PRODUKTIVITÄT STEIGERN OHNE ZUSÄTZLICHES PERSONAL
Ein japanischer Hersteller von Druckluftarmaturen fertigt rund 3.000 verschiedene Produkte, von Standardarmaturen über Hochdrucklösungen
bis hin zu Ventilen für Spezialanwendungen. Monatlich entstehen so etwa 100 unterschiedliche Artikel – insgesamt rund 30.000 Bauteile. Dabei arbeitet das Unternehmen bewusst nach dem Prinzip „hohe Vielfalt bei kleinen Stückzahlen“. Seit vielen Jahren ist die Produktion stark auf Automatisierung ausgerichtet. Besonders charakteristisch ist der 24-Stunden Betrieb ohne Schichtsystem, der mit nur wenig Personal eine beeindruckende Produktivität ermöglicht. Doch trotz aller Fortschritte blieb eine Aufgabe lange Zeit ein Engpass: die Kennzeichnung der Bauteile.
PRODUKTIVITÄT STEIGERN OHNE ZUSÄTZLICHES PERSONAL
Bis vor wenigen Jahren mussten Teilenummern, Chargenkennzeichnungen und OEM-Namen noch aufwendig manuell gestanzt werden. Für die Bediener bedeutete das: Teil einlegen, ausrichten, mit Hebel und Stempel prägen – und das teils für 1.200 bis 1.300 Teile am Tag. Ein Mitarbeiter erinnert sich: „Es war extrem ineffizient; manchmal verbrachte man vier Stunden am Stück nur mit Stempeln.“ Eine Alternative schien zunächst die Lasergravur zu sein, doch diese erwies sich als zu zeitintensiv und umständlich im Handling. Die Suche nach einer besseren Lösung führte das Unternehmen schließlich zu den Markierungswerkzeugen von Hommel+Keller, die über den Werkzeughandelspartner Noah in Japan eingeführt wurden.
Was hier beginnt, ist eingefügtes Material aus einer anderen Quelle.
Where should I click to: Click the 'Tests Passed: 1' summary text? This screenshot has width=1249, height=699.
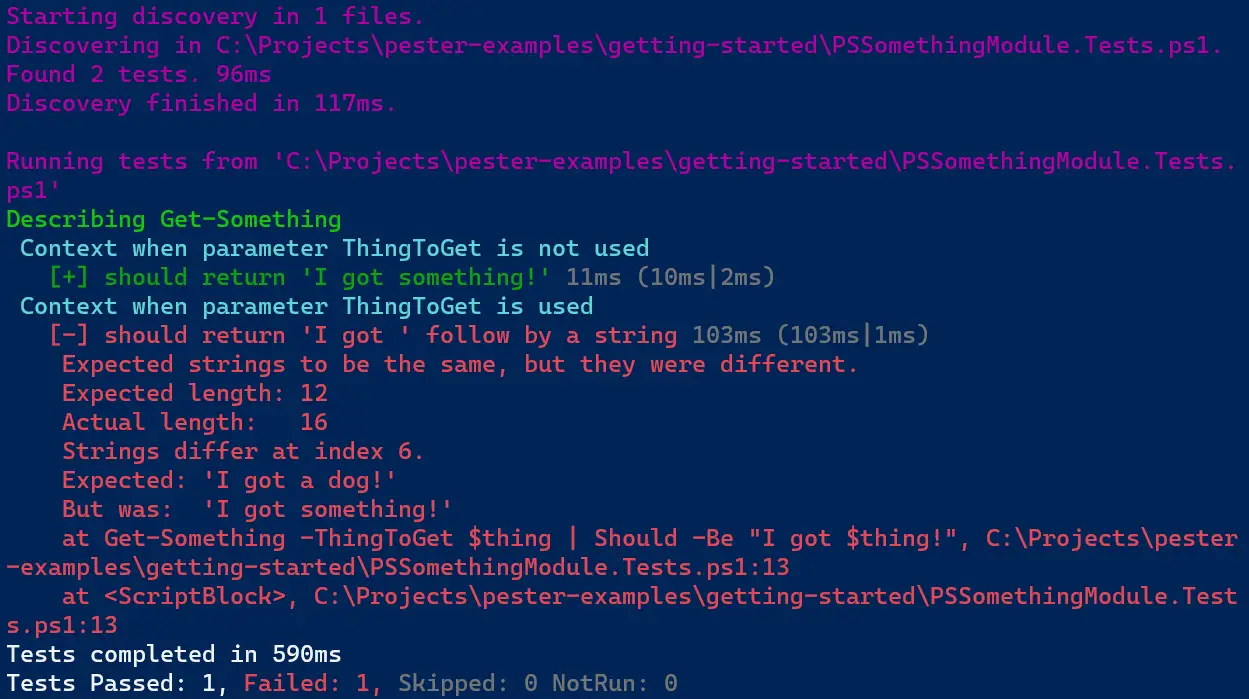click(x=117, y=684)
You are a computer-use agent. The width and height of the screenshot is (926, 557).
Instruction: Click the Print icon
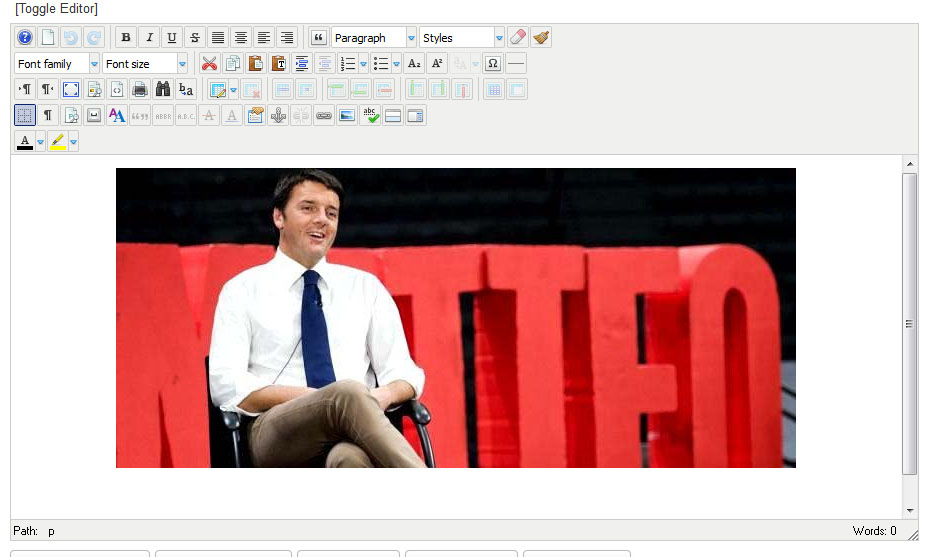click(140, 90)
Die Lösung: Markieren direkt in der Drehmaschine
Die Markierungswerkzeuge basieren auf einem einfachen, aber genialen Prinzip: Eine Schriftrolle überträgt die gewünschten Zeichen durch Mitdrehen direkt auf das Werkstück. Das Entscheidende: Das Werkzeug kann wie jedes andere Werkzeug in den Revolver oder Halter der Drehmaschine integriert werden. Dadurch wird das Bauteil bereits während der Bearbeitung vertieft geprägt – ohne Umspannen, ohne zusätzliche Arbeitsschritte. „Es war revolutionär, dass die Teile fertig markiert aus der Drehmaschine kamen“, beschreibt der Produktionsleiter die Einführung. Statt manueller Nacharbeit oder separater Prozesse erledigt sich die Textprägung nun vollautomatisch im Durchlauf.
EFFIZIENZ, DIE RAUM FÜR WACHSTUM SCHAFFT
Die Umstellung brachte gleich mehrere Vorteile:
• Deutliche Effizienzsteigerung durch Wegfall manueller Stanzprozesse
• Produktivitätsgewinn, da Bediener mehrere Maschinen gleichzeitig
betreuen können
• Prozesssicherheit, weil Bearbeitung und Prägung in einem Schritt erfolgen
• Langlebige Markierung auf dem Werkstück
Das Ergebnis:
Bediener haben die Hände frei, Maschinenkapazitäten lassen sich leichter erweitern
und das Unternehmen konnte seine Produktion spürbar skalieren –
ohne zusätzliches Personal
Blick nach vorn
Heute verfügt der Hersteller bereits über mehr als 20 verschiedene Schriftrollen im Einsatz und plant, die Anwendung auf Produkte mit hohen Stückzahlen weiter auszuweiten. Auch der Markiervorgang auf ebenen Flächen statt nur auf zylindrischen Bauteilen wird getestet. Angesichts des Fachkräftemangels ist das Ziel klar:
Ineffiziente Aufgaben weiter eliminieren und eine Produktion gestalten, die mit weniger Personal noch höhere Leistung erzielt. Mit den Markierungswerkzeugen von Hommel+Keller ist es möglich, solche Effizienzpotenziale in der Fertigung zu realisieren und Unternehmen dabei zu unterstützen, ihre Produktivität nachhaltig zu steigern.